C’est pourquoi, dans les semaines qui viennent, je lancerai une mission chargée de faire un diagnostic approfondi en matière de procédure disciplinaire, afin d’identifier les difficultés matérielles et juridiques rencontrées par les établissements. Afin de pouvoir disposer de propositions très concrètes d’ici l’été. 

En parallèle, se poursuivra la mobilisation de l’ensemble de la communauté. 

Je sais que vous aurez à cœur de vous saisir des propositions formulées par la Ministre Marlène Schiappa. Je pense notamment au Tour de France de l’Egalité, qui se poursuit jusqu’au 31 janvier 2018 afin d’ancrer l’action du Gouvernement dans la réalité. 

Et là aussi, l’enseignement supérieur et la recherche ont tout pour être aux avant-postes. C’est pourquoi j’ai souhaité mobiliser l’ensemble des présidents et directeurs d’établissements en fixant notre objectif à 30 ateliers labélisés tour de France de l’Egalité dans l’enseignement supérieur et la recherche.

Cette mobilisation engage l’ensemble des acteurs de la vie universitaire – y compris, bien sûr, les étudiants. Je sais que les organisations qui les représentent sont désireuses d’inscrire leur action dans un cadre plus global, pour là encore en démultiplier les effets. 

C’est pourquoi j’ai proposé aux organisations étudiantes de nous apporter leur aide et de prendre toute leur part dans ce combat. Une campagne de prévention sera menée sur le terrain en mars 2018 par l’ensemble des organisations étudiantes représentatives. 

Et je souhaite remercier ici la FAGE, l’UNEF, Parole Etudiante et l’UNI d’avoir accepté de conjoindre leurs forces au nom de l’intérêt collectif des étudiants.  

Ce que nous devons bâtir tous ensemble, Mesdames et Messieurs, c’est une politique de l’exemplarité. 

Et je serai au côté de chacun des établissements relevant de mon ministère pour les accompagner. 

Au-delà de ces actions, c’est une véritable culture de l’égalité que nous devons construire ensemble. Et c’est en vérité le message profond d’espoir que portent les travaux scientifiques sur les inégalités de genre. Ces inégalités, parce qu’elles sont construites, nous avons la capacité de les déconstruire, changer les choses et de faire émerger une autre réalité sociale. 

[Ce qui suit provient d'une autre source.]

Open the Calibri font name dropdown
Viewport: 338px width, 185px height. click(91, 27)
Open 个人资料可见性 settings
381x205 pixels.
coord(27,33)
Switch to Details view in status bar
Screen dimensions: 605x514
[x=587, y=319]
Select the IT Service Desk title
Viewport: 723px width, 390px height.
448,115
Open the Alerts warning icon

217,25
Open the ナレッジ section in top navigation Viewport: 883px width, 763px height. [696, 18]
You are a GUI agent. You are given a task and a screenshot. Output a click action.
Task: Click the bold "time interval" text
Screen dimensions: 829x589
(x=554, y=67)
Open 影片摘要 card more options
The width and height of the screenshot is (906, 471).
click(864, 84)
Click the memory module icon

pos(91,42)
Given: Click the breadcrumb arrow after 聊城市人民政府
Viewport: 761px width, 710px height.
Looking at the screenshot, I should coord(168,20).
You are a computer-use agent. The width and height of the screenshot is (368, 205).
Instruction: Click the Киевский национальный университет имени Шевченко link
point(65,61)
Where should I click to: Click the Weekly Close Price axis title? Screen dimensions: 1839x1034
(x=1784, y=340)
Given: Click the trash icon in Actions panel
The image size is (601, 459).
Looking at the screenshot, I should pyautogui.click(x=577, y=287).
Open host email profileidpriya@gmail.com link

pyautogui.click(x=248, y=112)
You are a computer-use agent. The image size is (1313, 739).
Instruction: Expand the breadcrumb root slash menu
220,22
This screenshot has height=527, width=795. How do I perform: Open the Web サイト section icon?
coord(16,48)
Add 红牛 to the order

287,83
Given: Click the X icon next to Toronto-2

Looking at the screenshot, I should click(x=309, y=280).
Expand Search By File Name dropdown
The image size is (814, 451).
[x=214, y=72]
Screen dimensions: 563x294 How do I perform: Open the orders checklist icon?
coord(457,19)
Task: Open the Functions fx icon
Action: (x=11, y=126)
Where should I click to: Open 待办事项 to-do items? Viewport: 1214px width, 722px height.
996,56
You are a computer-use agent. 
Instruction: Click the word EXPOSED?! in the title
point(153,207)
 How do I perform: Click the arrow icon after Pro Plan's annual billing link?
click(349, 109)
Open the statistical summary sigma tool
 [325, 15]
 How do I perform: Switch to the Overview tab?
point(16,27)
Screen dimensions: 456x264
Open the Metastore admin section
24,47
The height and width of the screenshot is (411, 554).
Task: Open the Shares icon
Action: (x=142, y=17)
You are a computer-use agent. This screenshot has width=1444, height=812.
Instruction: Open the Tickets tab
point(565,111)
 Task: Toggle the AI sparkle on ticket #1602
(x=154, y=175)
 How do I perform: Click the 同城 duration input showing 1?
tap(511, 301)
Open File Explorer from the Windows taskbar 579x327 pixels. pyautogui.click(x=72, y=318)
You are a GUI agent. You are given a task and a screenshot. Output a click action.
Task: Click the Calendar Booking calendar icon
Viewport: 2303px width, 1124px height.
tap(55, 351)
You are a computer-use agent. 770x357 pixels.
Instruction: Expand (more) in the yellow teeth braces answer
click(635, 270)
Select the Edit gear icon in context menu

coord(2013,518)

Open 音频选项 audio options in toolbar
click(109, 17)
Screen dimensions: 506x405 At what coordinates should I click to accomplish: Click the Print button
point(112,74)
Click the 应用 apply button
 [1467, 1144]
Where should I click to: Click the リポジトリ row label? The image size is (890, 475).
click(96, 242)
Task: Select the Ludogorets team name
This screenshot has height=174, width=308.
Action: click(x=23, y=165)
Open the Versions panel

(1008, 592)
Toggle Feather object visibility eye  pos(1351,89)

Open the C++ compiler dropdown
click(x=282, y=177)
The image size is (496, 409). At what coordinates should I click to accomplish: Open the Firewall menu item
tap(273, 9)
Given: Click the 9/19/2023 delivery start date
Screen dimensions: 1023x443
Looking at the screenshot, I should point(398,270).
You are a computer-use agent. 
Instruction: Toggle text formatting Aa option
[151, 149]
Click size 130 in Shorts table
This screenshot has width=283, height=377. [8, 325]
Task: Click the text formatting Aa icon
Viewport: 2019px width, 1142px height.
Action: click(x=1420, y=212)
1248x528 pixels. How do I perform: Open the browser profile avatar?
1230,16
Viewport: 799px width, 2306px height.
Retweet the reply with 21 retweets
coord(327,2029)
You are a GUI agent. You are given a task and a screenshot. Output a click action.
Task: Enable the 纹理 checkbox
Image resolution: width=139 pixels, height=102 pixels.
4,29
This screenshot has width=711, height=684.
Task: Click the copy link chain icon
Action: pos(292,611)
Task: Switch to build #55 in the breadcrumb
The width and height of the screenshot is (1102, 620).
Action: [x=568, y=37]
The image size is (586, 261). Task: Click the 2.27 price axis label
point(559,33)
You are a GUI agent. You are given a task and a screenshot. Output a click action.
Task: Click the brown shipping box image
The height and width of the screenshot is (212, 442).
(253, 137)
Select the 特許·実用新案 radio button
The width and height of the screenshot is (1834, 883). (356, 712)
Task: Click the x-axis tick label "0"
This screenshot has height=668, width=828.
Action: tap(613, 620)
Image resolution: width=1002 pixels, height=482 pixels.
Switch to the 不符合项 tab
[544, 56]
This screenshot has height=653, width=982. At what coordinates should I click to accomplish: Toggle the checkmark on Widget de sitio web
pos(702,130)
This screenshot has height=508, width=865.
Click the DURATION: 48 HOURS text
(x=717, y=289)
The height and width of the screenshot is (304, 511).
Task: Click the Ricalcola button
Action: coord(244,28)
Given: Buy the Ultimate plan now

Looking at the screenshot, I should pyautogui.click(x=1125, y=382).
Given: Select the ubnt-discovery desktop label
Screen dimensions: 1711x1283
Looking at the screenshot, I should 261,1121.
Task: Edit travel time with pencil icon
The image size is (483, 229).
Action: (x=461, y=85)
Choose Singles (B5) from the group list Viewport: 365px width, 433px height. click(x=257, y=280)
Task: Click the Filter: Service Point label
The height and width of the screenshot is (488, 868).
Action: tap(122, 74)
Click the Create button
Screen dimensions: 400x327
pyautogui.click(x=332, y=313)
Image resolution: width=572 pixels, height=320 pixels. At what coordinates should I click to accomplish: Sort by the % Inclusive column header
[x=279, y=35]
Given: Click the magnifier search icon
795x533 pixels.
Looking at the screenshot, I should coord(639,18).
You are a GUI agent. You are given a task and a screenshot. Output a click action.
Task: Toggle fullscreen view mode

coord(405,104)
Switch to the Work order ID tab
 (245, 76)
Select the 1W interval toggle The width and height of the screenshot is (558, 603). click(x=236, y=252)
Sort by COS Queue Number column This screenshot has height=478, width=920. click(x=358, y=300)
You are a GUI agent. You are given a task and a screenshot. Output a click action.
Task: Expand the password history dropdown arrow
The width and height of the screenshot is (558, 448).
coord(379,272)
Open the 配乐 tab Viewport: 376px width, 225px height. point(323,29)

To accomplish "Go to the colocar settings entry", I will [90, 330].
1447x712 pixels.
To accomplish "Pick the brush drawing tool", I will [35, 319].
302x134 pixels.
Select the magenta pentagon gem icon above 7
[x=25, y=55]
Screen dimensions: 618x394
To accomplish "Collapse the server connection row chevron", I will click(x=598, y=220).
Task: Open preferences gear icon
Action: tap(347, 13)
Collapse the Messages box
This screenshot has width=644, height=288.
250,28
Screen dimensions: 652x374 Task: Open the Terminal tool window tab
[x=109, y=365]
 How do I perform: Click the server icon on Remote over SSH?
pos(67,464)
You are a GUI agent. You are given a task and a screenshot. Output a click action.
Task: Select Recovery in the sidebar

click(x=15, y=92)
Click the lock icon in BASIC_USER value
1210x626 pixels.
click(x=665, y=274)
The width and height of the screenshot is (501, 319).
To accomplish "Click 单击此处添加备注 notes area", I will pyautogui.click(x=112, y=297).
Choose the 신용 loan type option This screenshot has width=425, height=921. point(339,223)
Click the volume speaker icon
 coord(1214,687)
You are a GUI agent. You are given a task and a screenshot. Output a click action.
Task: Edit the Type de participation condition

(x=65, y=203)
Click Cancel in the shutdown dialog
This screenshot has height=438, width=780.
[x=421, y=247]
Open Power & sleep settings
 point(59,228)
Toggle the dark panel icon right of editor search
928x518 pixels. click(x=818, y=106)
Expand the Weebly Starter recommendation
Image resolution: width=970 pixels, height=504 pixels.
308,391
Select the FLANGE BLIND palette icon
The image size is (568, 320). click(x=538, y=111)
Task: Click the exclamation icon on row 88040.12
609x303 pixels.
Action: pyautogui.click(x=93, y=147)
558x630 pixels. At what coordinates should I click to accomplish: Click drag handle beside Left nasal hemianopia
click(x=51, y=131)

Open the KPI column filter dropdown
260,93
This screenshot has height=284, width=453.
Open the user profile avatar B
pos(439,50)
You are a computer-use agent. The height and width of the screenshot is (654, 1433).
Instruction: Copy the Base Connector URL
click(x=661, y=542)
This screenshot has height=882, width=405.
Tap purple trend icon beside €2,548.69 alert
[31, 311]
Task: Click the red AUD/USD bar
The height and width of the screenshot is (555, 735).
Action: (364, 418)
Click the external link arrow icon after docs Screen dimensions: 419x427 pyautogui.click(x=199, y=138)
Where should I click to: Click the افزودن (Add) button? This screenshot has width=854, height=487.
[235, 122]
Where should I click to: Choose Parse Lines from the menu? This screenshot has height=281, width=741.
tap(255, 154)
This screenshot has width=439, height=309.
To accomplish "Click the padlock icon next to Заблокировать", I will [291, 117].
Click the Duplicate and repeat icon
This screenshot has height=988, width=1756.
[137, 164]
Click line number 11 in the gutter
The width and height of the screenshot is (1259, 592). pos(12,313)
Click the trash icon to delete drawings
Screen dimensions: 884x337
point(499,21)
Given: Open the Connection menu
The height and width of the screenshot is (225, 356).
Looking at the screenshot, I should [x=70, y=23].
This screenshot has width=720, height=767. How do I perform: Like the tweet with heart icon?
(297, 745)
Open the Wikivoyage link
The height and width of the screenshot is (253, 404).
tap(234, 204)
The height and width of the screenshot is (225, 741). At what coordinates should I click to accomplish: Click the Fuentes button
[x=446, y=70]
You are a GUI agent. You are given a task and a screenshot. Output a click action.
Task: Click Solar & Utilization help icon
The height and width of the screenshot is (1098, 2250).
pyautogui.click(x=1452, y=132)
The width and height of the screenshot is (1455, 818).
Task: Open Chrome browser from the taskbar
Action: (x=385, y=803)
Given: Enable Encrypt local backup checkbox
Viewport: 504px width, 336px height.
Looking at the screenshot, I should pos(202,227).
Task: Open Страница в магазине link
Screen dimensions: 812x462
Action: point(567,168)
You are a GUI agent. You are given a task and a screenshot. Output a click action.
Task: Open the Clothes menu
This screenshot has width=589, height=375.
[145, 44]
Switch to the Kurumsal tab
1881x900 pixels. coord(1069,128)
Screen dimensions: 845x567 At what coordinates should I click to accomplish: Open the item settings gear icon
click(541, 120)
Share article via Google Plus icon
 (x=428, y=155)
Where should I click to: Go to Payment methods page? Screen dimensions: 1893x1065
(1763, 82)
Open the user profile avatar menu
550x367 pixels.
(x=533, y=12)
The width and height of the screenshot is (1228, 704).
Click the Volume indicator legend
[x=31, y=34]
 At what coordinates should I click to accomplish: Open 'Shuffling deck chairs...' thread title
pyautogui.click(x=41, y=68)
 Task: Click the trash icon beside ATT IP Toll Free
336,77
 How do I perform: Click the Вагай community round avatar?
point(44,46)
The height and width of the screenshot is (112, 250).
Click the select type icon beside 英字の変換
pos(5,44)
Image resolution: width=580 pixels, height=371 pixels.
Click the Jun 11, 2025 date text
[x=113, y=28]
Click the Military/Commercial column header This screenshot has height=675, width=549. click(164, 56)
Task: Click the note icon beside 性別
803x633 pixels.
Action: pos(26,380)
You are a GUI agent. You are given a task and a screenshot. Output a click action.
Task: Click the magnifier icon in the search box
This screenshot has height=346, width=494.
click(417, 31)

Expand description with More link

Ce mouvement aussi profond demandera du temps mais nous le souhaitons irréversible. Les méthodes éducatives, les représentations, les stéréotypes, tout ce que vous souhaiterez étudier par vos travaux nous permettra de prendre nos responsabilités collectives. Et une nouvelle fois, j’attends de la science qu’elle éclaire les politiques publiques. 

Je sais que je peux compter pour vous pour ce faire et pour cela aussi, je tenais à vous remercier.